**What the exercise asks:** The records are to be copied exactly and in full.

━━━━━━━━

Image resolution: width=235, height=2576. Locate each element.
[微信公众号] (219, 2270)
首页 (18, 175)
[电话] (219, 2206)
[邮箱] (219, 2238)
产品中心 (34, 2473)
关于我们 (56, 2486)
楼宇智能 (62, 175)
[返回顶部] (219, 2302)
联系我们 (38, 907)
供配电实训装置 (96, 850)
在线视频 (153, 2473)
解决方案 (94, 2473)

━━━━━━━━

**Response for this exercise:**
Image resolution: width=235, height=2576. Locate each element.
[微信公众号] (219, 2270)
首页 (18, 175)
[电话] (219, 2206)
[邮箱] (219, 2238)
产品中心 (34, 2473)
关于我们 (56, 2486)
楼宇智能 (62, 175)
[返回顶部] (219, 2302)
联系我们 (38, 907)
供配电实训装置 (96, 850)
在线视频 (153, 2473)
解决方案 (94, 2473)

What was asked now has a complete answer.